*Ziel A*. Schreib aus dem Seitentext alles von "Ich könnt kotzen: Habs" bis hinunter zu "so einfach ist." noch einmal ab und tausch dabei "Tastatur" gegen "Maus" aus.
*Ziel B*. Was für eine Tastatur kennt moparcrazy laut Seitentext nicht?
*Ziel C*. Zähl alle Benutzernamen auf, unter denen im Seitentext ein Beitrag steht, jeden nur einmal.

*Seitentext*.

Allgemein sollte man sich bei mechanischen Tastaturen überlegen ob man bereit ist einen weit höheren Preis für ein traumhaftes Schreibgefühl und Langlebigkeit zu zahlen.

*Linkliste:*

Verschiedene Switches im Vergleich (englisch): Mechanical Keyboard Guide - Overclock.net - Overclocking.net
Technische Details vom Hersteller: www.raptor-gaming.com/raptor/specs/spec_k1_dt.pdf


----------



## Psycho1996 (2. Oktober 2011)

Bilder werden nachgeliefert sobald ich welche machen kann, Bitte zerlegt mich nicht so ganz so arg, das ist mein erstes, kurzes Review 


Ich könnt kotzen: Habs erst ins falsche Forum... gehört eigentlich ins test forum oder? Könnte ein Mod das mal verschieben und das hier dann nachher löschen? danke


----------



## Ph4Z0r5K1llZ:> (2. Oktober 2011)

Schön geschrieben, aber etwas deataillierter und objektiver wäre ganz schön, auch wenn das bei einer Tastatur natürlich nicht ganz so einfach ist.


----------



## moparcrazy (3. Oktober 2011)

Sehr gut gemacht, weiter so.
Bei deiner Empfehlung solltest Du dich allerdings vorher etwas über den  Markt informieren. Mir ist nämlich keine Mechanische Tastatur mit  Display, und sei es auch noch so klein, bekannt!


----------



## Psycho1996 (3. Oktober 2011)

moparcrazy schrieb:


> Sehr gut gemacht, weiter so.
> Bei deiner Empfehlung solltest Du dich allerdings vorher etwas über den  Markt informieren. Mir ist nämlich keine Mechanische Tastatur mit  Display, und sei es auch noch so klein, bekannt!

*Bereitgestelltes Material*.
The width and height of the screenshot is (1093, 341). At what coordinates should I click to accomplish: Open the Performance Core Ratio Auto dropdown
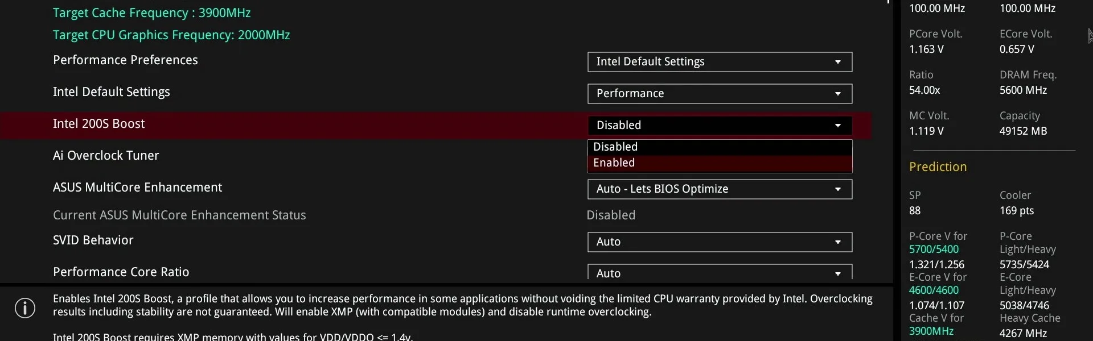click(720, 272)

*Antwort A*.
Ich könnt kotzen: Habs erst ins falsche Forum... gehört eigentlich ins test forum oder? Könnte ein Mod das mal verschieben und das hier dann nachher löschen? danke


----------



## Ph4Z0r5K1llZ:> (2. Oktober 2011)

Schön geschrieben, aber etwas deataillierter und objektiver wäre ganz schön, auch wenn das bei einer Maus natürlich nicht ganz so einfach ist.

*Antwort B*. Eine mechanische Tastatur mit Display

*Antwort C*. Psycho1996, Ph4Z0r5K1llZ:>, moparcrazy